Each episode lasts 15 seconds. Between episodes, LeRobot pauses for you to reset the scene. Target: 50 episodes for single task, 200+ for multi-task.

Tips for Good Data Collection

Consistent setup: Keep camera angle, lighting, and scene layout consistent across episodes
Diverse demonstrations: Vary object position slightly between episodes — helps model generalize
Smooth motions: Teleoperate slowly and smoothly — jerky movements create noisy data
Filter failures: If episode fails (drop object, miss grasp), record again — bad demos hurt performance
50 demos minimum: Fewer often underfit, more (100-200) always better

Robot arm SO-100 during teleoperation and data collection

Inspect Dataset

from lerobot.common.datasets.lerobot_dataset import LeRobotDataset

# Load newly recorded dataset
dataset = LeRobotDataset("your-username/so100-pick-red-block")

print(f"Episodes: {dataset.num_episodes}")
print(f"Total frames: {len(dataset)}")
print(f"FPS: {dataset.fps}")
print(f"Keys: {dataset.features.keys()}")
# Keys: dict_keys(['observation.image', 'observation.state', 'action', ...])

# View 1 frame
sample = dataset[0]
print(f"Image shape: {sample['observation.image'].shape}")  # (3, 480, 640)
print(f"State shape: {sample['observation.state'].shape}")   # (6,) - joint positions
print(f"Action shape: {sample['action'].shape}")             # (6,) - target joint positions

Step 4: Fine-tune OpenVLA with LoRA + Quantization

This is the core pipeline — fine-tune the 7B model on consumer GPU using 2 techniques:

LoRA (Low-Rank Adaptation): Train only ~0.2% of parameters, keep pre-trained weights frozen
8-bit quantization: Reduce memory footprint from ~28GB to ~10GB

Full Training Script

"""
Fine-tune OpenVLA 7B on custom SO-100 data
LoRA + 8-bit quantization
Requires: 1x RTX 3090/4090 (24GB VRAM)
"""
import torch
from torch.utils.data import DataLoader
from transformers import (
    AutoModelForVision2Seq,
    AutoProcessor,
    BitsAndBytesConfig,
)
from peft import LoraConfig, get_peft_model, TaskType
from lerobot.common.datasets.lerobot_dataset import LeRobotDataset

# ============================
# 1. Load model with 8-bit quantization
# ============================
model_id = "openvla/openvla-7b"

# 8-bit quantization config — reduce VRAM from ~28GB to ~10GB
bnb_config = BitsAndBytesConfig(
    load_in_8bit=True,
    llm_int8_threshold=6.0,
    llm_int8_has_fp16_weight=False,
)

processor = AutoProcessor.from_pretrained(
    model_id,
    trust_remote_code=True,
)

model = AutoModelForVision2Seq.from_pretrained(
    model_id,
    quantization_config=bnb_config,
    torch_dtype=torch.bfloat16,
    device_map="auto",
    trust_remote_code=True,
)

print(f"Model loaded.

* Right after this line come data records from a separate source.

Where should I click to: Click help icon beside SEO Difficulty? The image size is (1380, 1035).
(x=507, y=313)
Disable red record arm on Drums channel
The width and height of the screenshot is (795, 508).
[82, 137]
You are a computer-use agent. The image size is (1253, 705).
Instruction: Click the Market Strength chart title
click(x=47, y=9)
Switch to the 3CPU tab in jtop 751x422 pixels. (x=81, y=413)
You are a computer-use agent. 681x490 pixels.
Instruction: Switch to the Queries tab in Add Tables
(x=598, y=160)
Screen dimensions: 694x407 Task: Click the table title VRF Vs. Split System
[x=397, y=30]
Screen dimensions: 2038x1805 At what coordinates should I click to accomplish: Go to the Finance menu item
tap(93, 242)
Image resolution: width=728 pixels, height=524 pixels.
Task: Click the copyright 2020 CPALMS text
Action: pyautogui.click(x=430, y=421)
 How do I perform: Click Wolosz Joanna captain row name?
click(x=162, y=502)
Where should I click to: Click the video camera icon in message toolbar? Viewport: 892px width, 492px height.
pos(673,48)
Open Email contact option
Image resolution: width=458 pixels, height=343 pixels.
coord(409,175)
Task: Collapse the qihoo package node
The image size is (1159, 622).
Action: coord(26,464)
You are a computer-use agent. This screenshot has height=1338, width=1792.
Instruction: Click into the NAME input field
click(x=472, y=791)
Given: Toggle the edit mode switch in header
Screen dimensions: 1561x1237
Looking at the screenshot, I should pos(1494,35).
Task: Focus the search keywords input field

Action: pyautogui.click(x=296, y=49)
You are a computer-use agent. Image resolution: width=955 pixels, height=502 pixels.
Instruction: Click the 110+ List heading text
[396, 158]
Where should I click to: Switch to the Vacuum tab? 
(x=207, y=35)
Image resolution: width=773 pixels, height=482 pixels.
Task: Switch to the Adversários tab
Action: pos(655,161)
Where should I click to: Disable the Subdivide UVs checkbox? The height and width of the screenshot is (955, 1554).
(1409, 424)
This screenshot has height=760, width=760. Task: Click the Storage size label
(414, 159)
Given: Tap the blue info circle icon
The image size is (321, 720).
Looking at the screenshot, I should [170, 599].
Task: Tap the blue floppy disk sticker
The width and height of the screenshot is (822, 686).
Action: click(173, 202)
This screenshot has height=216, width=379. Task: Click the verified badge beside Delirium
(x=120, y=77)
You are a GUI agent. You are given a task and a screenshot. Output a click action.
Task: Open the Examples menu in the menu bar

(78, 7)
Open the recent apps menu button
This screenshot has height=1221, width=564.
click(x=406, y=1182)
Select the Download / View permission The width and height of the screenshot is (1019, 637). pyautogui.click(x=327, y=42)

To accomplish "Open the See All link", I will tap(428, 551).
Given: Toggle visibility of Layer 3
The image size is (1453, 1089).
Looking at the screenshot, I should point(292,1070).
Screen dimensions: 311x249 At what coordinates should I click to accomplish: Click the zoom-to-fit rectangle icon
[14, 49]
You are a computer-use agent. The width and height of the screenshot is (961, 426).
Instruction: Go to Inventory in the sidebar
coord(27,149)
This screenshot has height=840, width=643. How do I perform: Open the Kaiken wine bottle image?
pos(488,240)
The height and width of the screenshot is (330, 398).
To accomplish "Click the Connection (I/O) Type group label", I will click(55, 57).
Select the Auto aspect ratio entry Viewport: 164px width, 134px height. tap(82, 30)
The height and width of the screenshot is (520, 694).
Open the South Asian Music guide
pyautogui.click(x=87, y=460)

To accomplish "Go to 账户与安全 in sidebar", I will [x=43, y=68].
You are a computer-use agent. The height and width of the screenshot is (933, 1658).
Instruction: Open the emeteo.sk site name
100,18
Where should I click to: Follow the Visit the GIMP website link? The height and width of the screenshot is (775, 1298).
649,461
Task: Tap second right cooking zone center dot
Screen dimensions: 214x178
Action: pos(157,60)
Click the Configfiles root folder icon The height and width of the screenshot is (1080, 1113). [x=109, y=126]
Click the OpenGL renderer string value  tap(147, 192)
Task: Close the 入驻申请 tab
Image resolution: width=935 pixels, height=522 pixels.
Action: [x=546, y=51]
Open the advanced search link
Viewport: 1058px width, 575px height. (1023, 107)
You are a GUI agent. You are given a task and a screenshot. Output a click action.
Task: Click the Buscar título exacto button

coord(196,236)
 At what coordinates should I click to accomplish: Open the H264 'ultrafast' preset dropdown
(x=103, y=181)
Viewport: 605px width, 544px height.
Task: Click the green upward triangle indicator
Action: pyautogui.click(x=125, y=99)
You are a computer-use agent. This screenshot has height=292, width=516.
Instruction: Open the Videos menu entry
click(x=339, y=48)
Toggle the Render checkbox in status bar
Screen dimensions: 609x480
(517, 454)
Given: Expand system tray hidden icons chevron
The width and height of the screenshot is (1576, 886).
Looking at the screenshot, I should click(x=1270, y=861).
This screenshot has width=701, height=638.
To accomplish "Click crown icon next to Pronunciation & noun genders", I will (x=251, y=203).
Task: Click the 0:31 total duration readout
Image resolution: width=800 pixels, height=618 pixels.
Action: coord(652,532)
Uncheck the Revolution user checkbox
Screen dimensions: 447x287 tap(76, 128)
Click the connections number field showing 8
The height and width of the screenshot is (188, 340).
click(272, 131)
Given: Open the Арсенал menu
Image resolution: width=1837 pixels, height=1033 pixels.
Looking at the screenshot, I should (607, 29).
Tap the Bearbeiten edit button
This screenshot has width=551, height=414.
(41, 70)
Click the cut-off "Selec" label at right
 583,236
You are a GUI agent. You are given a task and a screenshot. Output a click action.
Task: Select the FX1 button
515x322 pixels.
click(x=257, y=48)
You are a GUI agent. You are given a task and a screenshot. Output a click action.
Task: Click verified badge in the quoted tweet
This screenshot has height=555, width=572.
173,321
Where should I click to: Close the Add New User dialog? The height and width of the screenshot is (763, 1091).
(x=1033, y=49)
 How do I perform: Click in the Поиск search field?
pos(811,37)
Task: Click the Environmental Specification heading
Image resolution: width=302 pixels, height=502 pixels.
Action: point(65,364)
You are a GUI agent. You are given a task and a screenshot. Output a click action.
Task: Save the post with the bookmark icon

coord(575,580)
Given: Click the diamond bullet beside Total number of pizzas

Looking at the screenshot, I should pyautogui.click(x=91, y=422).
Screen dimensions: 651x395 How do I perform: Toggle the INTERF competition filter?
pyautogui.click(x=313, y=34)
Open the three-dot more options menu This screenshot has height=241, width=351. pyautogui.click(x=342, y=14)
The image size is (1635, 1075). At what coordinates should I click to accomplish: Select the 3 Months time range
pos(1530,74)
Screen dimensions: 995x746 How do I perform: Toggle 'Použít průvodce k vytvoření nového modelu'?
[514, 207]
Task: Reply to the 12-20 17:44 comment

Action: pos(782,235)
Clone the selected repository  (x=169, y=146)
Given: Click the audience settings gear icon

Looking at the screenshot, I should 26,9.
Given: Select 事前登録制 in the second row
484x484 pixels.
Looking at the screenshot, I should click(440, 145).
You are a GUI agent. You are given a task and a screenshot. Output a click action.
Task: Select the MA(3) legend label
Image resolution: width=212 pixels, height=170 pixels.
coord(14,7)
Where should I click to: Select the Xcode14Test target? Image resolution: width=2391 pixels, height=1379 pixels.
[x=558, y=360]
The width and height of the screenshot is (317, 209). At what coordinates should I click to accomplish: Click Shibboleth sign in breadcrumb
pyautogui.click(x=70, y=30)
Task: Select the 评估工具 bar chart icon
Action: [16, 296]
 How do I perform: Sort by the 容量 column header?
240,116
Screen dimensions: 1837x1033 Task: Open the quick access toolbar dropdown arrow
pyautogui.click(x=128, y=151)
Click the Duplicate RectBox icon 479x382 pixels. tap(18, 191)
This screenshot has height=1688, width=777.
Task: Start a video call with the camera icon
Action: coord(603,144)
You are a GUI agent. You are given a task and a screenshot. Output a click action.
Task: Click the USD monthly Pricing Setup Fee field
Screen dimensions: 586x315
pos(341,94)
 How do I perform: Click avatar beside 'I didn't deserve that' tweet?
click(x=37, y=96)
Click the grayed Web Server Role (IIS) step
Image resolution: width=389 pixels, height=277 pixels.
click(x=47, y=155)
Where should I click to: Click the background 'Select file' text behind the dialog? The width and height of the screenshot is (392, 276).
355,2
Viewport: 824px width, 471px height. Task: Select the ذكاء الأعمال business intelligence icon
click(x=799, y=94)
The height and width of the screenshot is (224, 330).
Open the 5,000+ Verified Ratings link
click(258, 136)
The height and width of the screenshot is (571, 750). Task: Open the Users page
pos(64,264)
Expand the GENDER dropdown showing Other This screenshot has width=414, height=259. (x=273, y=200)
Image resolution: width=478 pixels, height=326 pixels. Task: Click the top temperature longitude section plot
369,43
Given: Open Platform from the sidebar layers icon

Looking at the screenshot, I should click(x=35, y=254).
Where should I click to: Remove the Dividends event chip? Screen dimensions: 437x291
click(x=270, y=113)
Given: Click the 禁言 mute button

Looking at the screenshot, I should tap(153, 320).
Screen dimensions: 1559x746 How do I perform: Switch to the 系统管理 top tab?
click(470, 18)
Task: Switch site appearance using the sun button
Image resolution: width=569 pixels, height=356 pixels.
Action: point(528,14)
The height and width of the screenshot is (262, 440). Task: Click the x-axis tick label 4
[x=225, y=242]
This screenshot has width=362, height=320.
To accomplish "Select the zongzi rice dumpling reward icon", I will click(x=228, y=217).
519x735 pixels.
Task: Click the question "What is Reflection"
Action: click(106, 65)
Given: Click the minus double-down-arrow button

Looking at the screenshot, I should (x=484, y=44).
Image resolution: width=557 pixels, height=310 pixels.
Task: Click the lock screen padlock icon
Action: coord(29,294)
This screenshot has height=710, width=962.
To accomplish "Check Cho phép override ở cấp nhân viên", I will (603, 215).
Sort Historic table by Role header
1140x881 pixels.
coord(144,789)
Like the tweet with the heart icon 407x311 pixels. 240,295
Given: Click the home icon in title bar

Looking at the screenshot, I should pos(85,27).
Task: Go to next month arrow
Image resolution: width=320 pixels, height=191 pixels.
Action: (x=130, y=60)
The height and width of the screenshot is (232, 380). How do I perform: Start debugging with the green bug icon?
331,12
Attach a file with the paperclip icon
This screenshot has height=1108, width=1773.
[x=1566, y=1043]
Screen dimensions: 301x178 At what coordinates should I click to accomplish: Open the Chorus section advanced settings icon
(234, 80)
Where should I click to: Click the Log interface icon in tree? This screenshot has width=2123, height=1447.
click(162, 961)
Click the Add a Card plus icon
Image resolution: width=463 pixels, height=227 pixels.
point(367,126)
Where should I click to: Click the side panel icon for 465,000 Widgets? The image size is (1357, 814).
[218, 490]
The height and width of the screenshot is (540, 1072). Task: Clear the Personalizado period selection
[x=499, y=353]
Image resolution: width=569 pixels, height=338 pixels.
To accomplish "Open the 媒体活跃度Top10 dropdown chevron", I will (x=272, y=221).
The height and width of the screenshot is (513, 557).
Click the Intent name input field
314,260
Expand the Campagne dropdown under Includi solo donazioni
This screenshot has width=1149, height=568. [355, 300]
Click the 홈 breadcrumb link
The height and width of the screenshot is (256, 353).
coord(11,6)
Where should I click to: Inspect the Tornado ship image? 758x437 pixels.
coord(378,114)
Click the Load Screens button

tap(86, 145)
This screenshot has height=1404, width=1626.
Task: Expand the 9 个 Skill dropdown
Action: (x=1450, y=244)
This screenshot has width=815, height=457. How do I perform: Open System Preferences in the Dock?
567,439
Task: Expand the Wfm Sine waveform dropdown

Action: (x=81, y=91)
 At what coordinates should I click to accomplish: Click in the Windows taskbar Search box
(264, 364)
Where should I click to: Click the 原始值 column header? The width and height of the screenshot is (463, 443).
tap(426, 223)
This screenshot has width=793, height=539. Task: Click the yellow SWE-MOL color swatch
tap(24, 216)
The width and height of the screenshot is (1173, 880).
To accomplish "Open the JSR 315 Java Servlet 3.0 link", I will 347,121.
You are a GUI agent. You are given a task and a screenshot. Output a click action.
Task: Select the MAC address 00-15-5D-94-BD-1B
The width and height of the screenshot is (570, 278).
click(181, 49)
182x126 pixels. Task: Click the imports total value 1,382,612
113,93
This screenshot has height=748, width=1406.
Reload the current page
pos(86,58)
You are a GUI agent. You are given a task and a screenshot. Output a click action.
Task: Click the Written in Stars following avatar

Memory: {torch.cuda.memory_allocated()/1e9:.1f}GB")
# Output: Model loaded. Memory: ~10.2GB

# ============================
# 2. Apply LoRA
# ============================
lora_config = LoraConfig(
    r=32,                          # LoRA rank
    lora_alpha=32,                 # Scaling factor
    target_modules=[
        "q_proj", "v_proj",        # Attention projections
        "k_proj", "o_proj",
    ],
    lora_dropout=0.05,
    bias="none",
    task_type=TaskType.CAUSAL_LM,
)

model = get_peft_model(model, lora_config)
model.print_trainable_parameters()
# trainable: 13.1M || total: 7.6B || trainable%: 0.17%

# ============================
# 3. Prepare dataset
# ============================
dataset = LeRobotDataset("your-username/so100-pick-red-block")

def collate_fn(batch):
    """Convert LeRobot batch to OpenVLA format"""
    images = [sample["observation.image"] for sample in batch]
    states = [sample["observation.state"] for sample in batch]
    actions = [sample["action"] for sample in batch]
    
    # OpenVLA expects language instruction
    instruction = "pick up the red block and place it in the bin"
    
    inputs = processor(
        images=images,
        text=[f"In: What action should the robot take to {instruction}?\n"] * len(images),
        return_tensors="pt",
        padding=True,
    ).to("cuda")
    
    # Tokenize actions (256 bins per dimension)
    action_tensor = torch.stack(actions)
    action_tokens = tokenize_actions(action_tensor, n_bins=256)
    inputs["labels"] = action_tokens.to("cuda")
    
    return inputs

def tokenize_actions(actions, n_bins=256):
    """
    Discretize continuous actions into 256 bins.
    actions: tensor shape (B, action_dim)
    """
    # Normalize to [0, 1] range
    a_min, a_max = actions.min(dim=0).values, actions.max(dim=0).values
    normalized = (actions - a_min) / (a_max - a_min + 1e-8)
    # Map to bin indices
    tokens = (normalized * (n_bins - 1)).long()
    return tokens

dataloader = DataLoader(
    dataset,
    batch_size=4,              # Batch size 4 for 24GB GPU
    shuffle=True,
    collate_fn=collate_fn,
    num_workers=4,
    pin_memory=True,
)

# ============================
# 4. Training loop
# ============================
optimizer = torch.optim.AdamW(
    model.parameters(),
    lr=2e-5,
    weight_decay=0.01,
    betas=(0.9, 0.95),
)

# Learning rate scheduler — warmup + cosine decay
from transformers import get_cosine_schedule_with_warmup
num_epochs = 10
total_steps = len(dataloader) * num_epochs
scheduler = get_cosine_schedule_with_warmup(
    optimizer,
    num_warmup_steps=100,
    num_training_steps=total_steps,
)

model.train()
for epoch in range(num_epochs):
    epoch_loss = 0
    for step, batch in enumerate(dataloader):
        outputs = model(**batch)
        loss = outputs.loss
        
        loss.backward()
        
        # Gradient clipping — important for stability
        torch.nn.utils.clip_grad_norm_(model.parameters(), max_norm=1.0)
        
        optimizer.step()
        scheduler.step()
        optimizer.zero_grad()
        
        epoch_loss += loss.item()
        
        if step % 50 == 0:
            lr = scheduler.get_last_lr()[0]
            print(f"Epoch {epoch} Step {step}: loss={loss.item():.4f}, lr={lr:.2e}")
    
    avg_loss = epoch_loss / len(dataloader)
    print(f"Epoch {epoch} complete: avg_loss={avg_loss:.4f}")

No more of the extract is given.